### ASSIGNED TASK
Return a faithful copy of all the entries, omitting the images.

### DATA FOR THIS TASK
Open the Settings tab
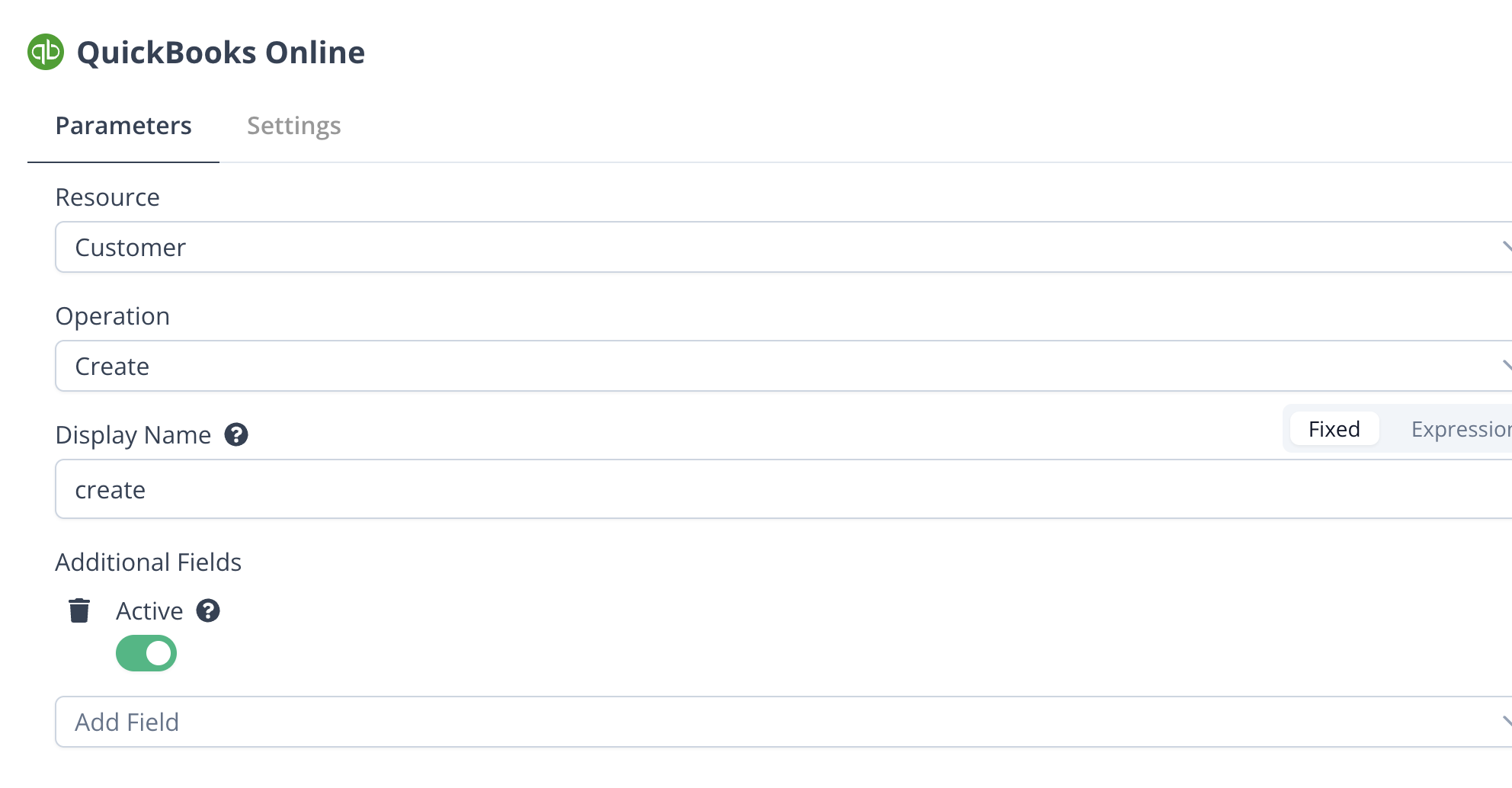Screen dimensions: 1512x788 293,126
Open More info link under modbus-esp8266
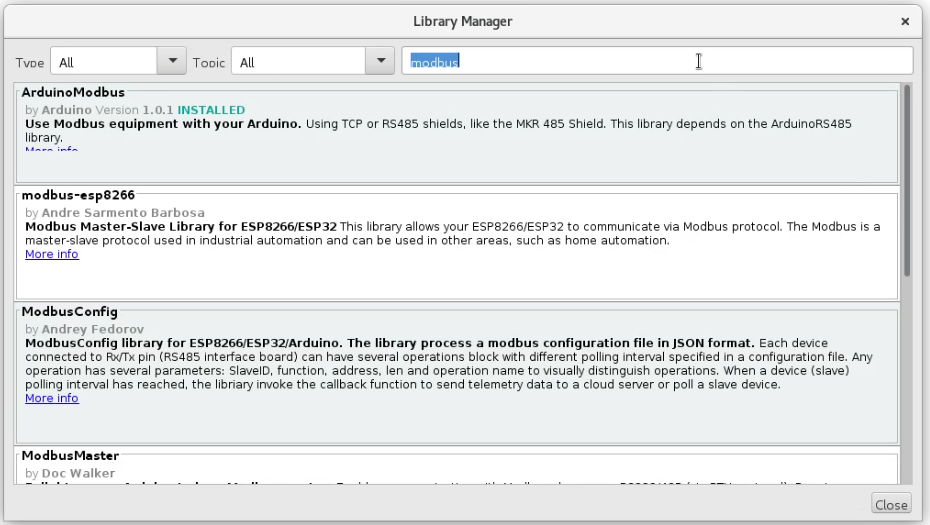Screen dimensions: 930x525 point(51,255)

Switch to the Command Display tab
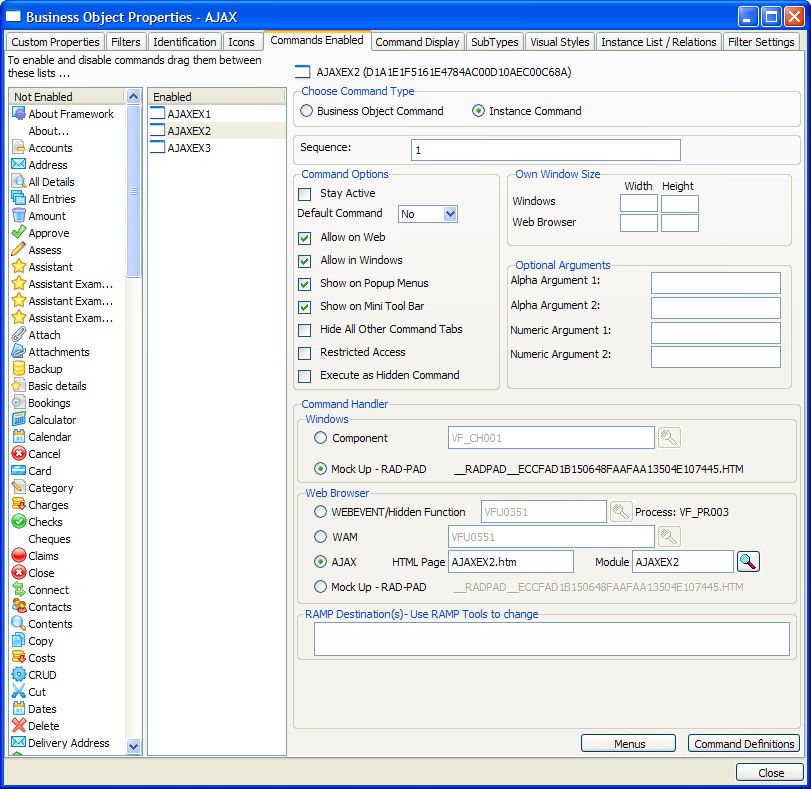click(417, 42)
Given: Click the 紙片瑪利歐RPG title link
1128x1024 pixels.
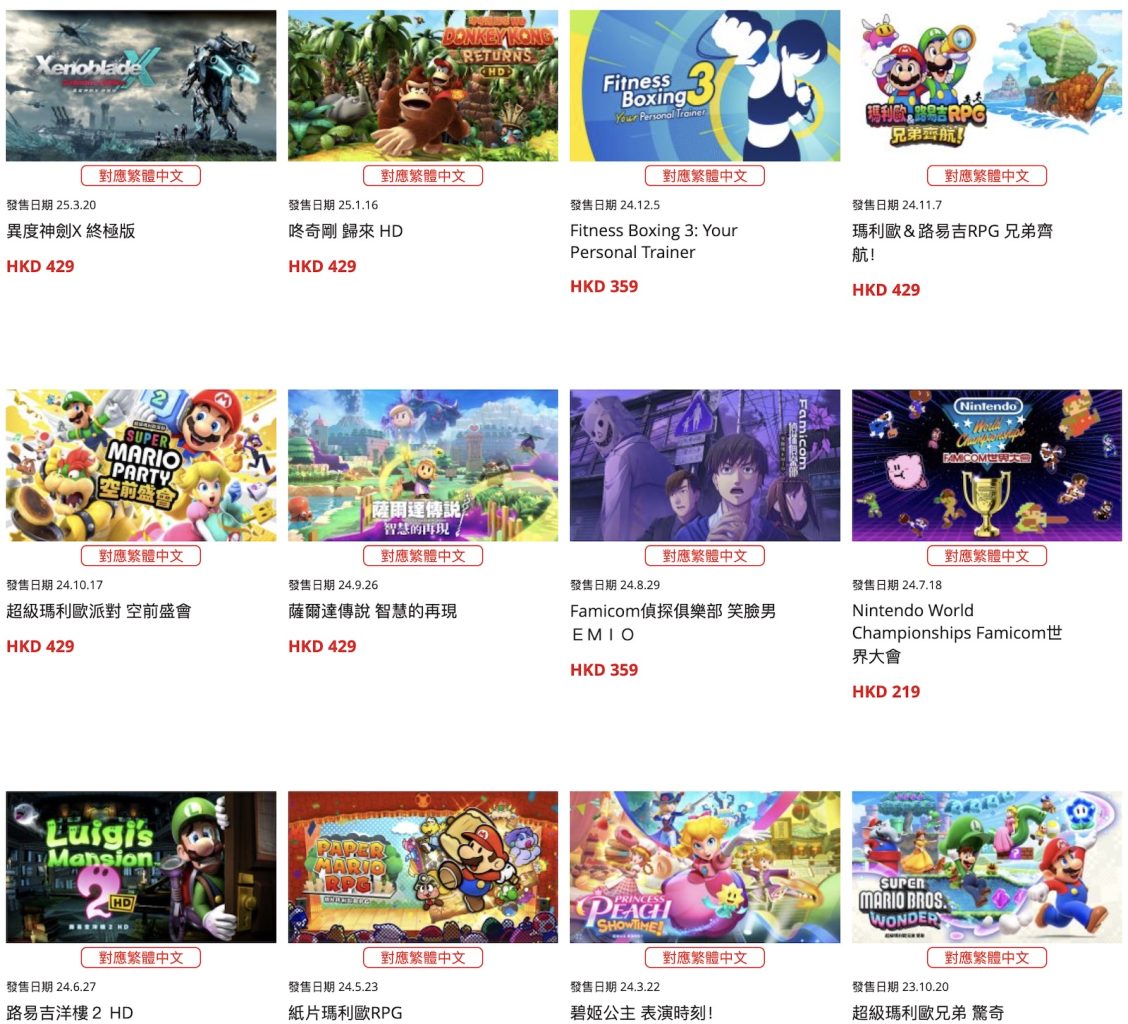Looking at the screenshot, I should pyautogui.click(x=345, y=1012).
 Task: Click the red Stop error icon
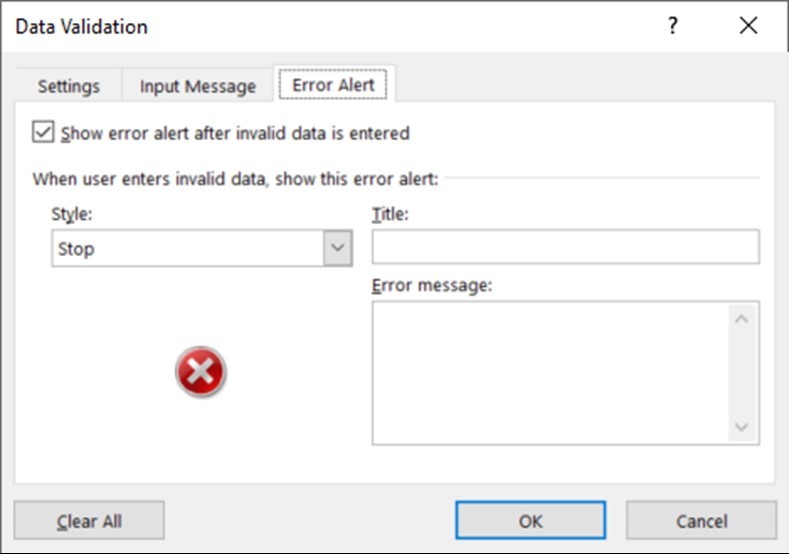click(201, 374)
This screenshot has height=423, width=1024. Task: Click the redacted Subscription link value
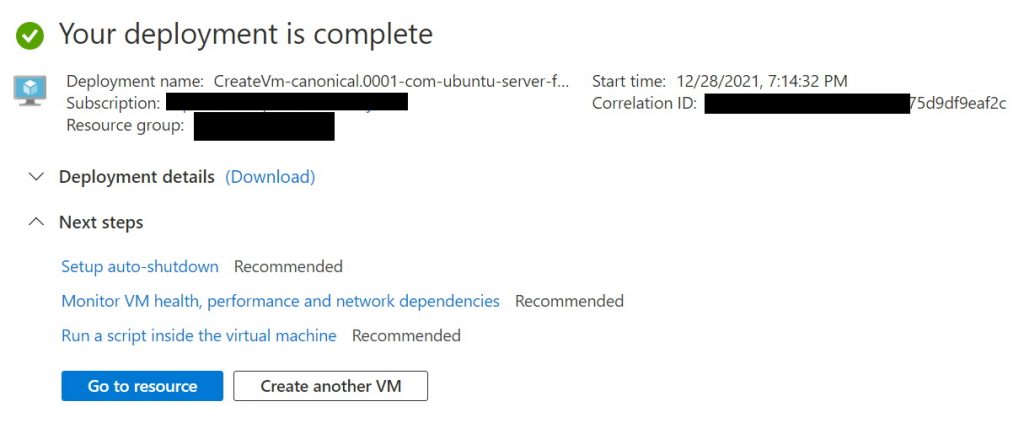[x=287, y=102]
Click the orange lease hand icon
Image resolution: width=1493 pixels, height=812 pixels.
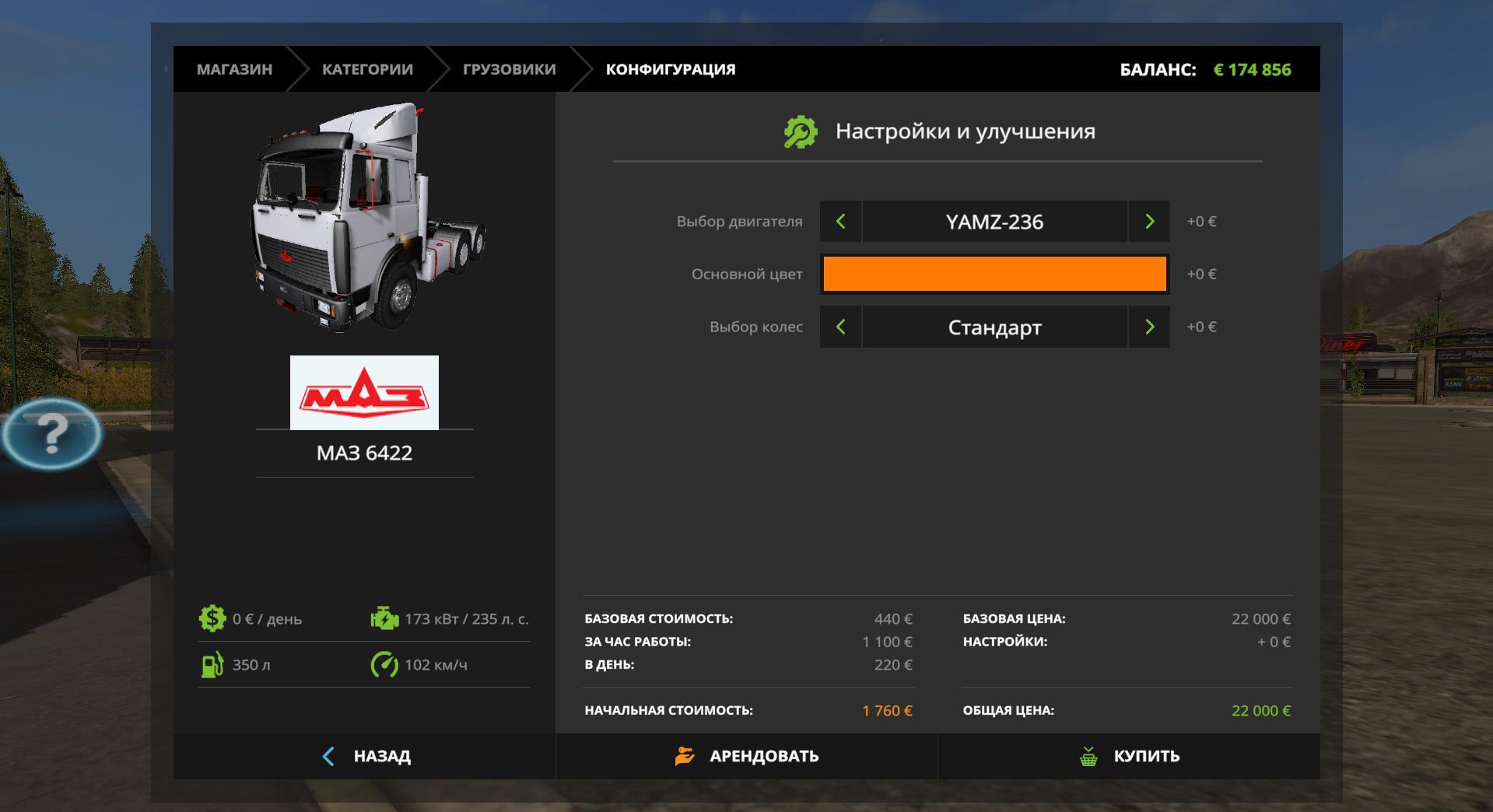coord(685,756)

### SOLUTION FOR THIS EXERCISE
Open the Settings tab
Screen dimensions: 1512x788 293,126
Open More info link under modbus-esp8266
Screen dimensions: 930x525 point(51,255)

Switch to the Command Display tab
click(417, 42)
Given: Click the 紙片瑪利歐RPG title link
1128x1024 pixels.
Looking at the screenshot, I should pyautogui.click(x=345, y=1012).
 Task: Click the red Stop error icon
click(201, 374)
This screenshot has height=423, width=1024. Task: Click the redacted Subscription link value
[x=287, y=102]
Click the orange lease hand icon
Image resolution: width=1493 pixels, height=812 pixels.
coord(685,756)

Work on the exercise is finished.